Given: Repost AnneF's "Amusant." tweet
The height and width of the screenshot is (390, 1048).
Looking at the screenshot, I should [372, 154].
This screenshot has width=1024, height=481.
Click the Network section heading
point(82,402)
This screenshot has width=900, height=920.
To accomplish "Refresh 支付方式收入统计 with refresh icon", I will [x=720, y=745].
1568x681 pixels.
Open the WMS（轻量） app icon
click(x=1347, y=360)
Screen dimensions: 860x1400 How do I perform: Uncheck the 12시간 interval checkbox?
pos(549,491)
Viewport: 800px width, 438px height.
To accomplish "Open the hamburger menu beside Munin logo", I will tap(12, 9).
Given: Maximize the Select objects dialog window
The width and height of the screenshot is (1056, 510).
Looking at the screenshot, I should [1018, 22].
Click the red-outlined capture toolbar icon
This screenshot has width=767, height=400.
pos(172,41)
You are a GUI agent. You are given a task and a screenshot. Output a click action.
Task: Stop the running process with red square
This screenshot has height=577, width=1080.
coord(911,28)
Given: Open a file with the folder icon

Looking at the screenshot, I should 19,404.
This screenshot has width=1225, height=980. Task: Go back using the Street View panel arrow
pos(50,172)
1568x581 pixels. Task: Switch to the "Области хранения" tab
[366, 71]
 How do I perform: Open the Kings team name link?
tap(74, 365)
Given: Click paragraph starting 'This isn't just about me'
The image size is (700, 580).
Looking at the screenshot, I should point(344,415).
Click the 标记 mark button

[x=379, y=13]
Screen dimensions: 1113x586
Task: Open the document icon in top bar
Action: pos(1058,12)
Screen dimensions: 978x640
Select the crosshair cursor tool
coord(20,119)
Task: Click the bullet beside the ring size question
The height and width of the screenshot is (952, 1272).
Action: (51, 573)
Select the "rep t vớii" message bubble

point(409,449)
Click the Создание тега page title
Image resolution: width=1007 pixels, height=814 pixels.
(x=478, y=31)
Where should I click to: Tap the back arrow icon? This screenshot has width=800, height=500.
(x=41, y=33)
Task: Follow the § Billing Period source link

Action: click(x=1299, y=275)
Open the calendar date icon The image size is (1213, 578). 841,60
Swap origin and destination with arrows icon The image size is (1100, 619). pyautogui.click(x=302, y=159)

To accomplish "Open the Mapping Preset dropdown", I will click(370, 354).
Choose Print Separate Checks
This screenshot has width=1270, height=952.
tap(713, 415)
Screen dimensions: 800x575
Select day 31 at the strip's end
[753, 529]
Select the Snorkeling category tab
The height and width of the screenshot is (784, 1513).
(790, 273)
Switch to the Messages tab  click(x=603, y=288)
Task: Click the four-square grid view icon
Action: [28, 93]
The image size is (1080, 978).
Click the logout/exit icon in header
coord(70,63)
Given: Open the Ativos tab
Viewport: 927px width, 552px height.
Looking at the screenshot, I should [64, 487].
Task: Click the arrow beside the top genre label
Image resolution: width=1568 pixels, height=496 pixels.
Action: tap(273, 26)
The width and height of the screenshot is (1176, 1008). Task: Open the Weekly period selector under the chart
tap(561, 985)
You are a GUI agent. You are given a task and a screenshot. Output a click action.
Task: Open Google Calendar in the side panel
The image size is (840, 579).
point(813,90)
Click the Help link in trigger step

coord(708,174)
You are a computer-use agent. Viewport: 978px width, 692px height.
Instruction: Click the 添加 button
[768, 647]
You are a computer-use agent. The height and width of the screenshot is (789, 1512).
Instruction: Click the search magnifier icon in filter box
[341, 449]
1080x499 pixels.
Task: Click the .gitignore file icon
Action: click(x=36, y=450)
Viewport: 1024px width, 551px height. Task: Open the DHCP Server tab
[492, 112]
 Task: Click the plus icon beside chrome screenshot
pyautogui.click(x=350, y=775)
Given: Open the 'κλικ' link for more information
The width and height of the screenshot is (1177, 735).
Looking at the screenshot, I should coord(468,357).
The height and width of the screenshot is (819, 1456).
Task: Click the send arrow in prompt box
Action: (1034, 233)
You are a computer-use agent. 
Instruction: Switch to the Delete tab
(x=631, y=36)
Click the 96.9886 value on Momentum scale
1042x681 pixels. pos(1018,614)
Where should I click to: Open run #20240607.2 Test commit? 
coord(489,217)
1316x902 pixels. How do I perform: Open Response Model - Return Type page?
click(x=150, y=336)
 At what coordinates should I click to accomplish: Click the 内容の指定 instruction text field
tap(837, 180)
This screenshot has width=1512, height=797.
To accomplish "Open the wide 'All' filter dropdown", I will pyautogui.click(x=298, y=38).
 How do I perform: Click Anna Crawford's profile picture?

Directions for this task:
Copy all of the items above word for word.

Exercise response:
Given: Repost AnneF's "Amusant." tweet
The height and width of the screenshot is (390, 1048).
Looking at the screenshot, I should [372, 154].
This screenshot has width=1024, height=481.
Click the Network section heading
point(82,402)
This screenshot has width=900, height=920.
To accomplish "Refresh 支付方式收入统计 with refresh icon", I will [x=720, y=745].
1568x681 pixels.
Open the WMS（轻量） app icon
click(x=1347, y=360)
Screen dimensions: 860x1400 How do I perform: Uncheck the 12시간 interval checkbox?
pos(549,491)
Viewport: 800px width, 438px height.
To accomplish "Open the hamburger menu beside Munin logo", I will tap(12, 9).
Given: Maximize the Select objects dialog window
The width and height of the screenshot is (1056, 510).
Looking at the screenshot, I should [1018, 22].
Click the red-outlined capture toolbar icon
This screenshot has width=767, height=400.
pos(172,41)
You are a GUI agent. You are given a task and a screenshot. Output a click action.
Task: Stop the running process with red square
This screenshot has height=577, width=1080.
coord(911,28)
Given: Open a file with the folder icon

Looking at the screenshot, I should 19,404.
This screenshot has width=1225, height=980. Task: Go back using the Street View panel arrow
pos(50,172)
1568x581 pixels. Task: Switch to the "Области хранения" tab
[366, 71]
 How do I perform: Open the Kings team name link?
tap(74, 365)
Given: Click paragraph starting 'This isn't just about me'
The image size is (700, 580).
Looking at the screenshot, I should point(344,415).
Click the 标记 mark button

[x=379, y=13]
Screen dimensions: 1113x586
Task: Open the document icon in top bar
Action: pos(1058,12)
Screen dimensions: 978x640
Select the crosshair cursor tool
coord(20,119)
Task: Click the bullet beside the ring size question
The height and width of the screenshot is (952, 1272).
Action: (51, 573)
Select the "rep t vớii" message bubble

point(409,449)
Click the Создание тега page title
Image resolution: width=1007 pixels, height=814 pixels.
(x=478, y=31)
Where should I click to: Tap the back arrow icon? This screenshot has width=800, height=500.
(x=41, y=33)
Task: Follow the § Billing Period source link

Action: click(x=1299, y=275)
Open the calendar date icon The image size is (1213, 578). 841,60
Swap origin and destination with arrows icon The image size is (1100, 619). pyautogui.click(x=302, y=159)

To accomplish "Open the Mapping Preset dropdown", I will click(370, 354).
Choose Print Separate Checks
This screenshot has width=1270, height=952.
tap(713, 415)
Screen dimensions: 800x575
Select day 31 at the strip's end
[753, 529]
Select the Snorkeling category tab
The height and width of the screenshot is (784, 1513).
(790, 273)
Switch to the Messages tab  click(x=603, y=288)
Task: Click the four-square grid view icon
Action: [28, 93]
The image size is (1080, 978).
Click the logout/exit icon in header
coord(70,63)
Given: Open the Ativos tab
Viewport: 927px width, 552px height.
Looking at the screenshot, I should [64, 487].
Task: Click the arrow beside the top genre label
Image resolution: width=1568 pixels, height=496 pixels.
Action: tap(273, 26)
The width and height of the screenshot is (1176, 1008). Task: Open the Weekly period selector under the chart
tap(561, 985)
You are a GUI agent. You are given a task and a screenshot. Output a click action.
Task: Open Google Calendar in the side panel
The image size is (840, 579).
point(813,90)
Click the Help link in trigger step

coord(708,174)
You are a computer-use agent. Viewport: 978px width, 692px height.
Instruction: Click the 添加 button
[768, 647]
You are a computer-use agent. The height and width of the screenshot is (789, 1512).
Instruction: Click the search magnifier icon in filter box
[341, 449]
1080x499 pixels.
Task: Click the .gitignore file icon
Action: click(x=36, y=450)
Viewport: 1024px width, 551px height. Task: Open the DHCP Server tab
[492, 112]
 Task: Click the plus icon beside chrome screenshot
pyautogui.click(x=350, y=775)
Given: Open the 'κλικ' link for more information
The width and height of the screenshot is (1177, 735).
Looking at the screenshot, I should coord(468,357).
The height and width of the screenshot is (819, 1456).
Task: Click the send arrow in prompt box
Action: (1034, 233)
You are a computer-use agent. 
Instruction: Switch to the Delete tab
(x=631, y=36)
Click the 96.9886 value on Momentum scale
1042x681 pixels. pos(1018,614)
Where should I click to: Open run #20240607.2 Test commit? 
coord(489,217)
1316x902 pixels. How do I perform: Open Response Model - Return Type page?
click(x=150, y=336)
 At what coordinates should I click to accomplish: Click the 内容の指定 instruction text field
tap(837, 180)
This screenshot has width=1512, height=797.
To accomplish "Open the wide 'All' filter dropdown", I will pyautogui.click(x=298, y=38).
 How do I perform: Click Anna Crawford's profile picture?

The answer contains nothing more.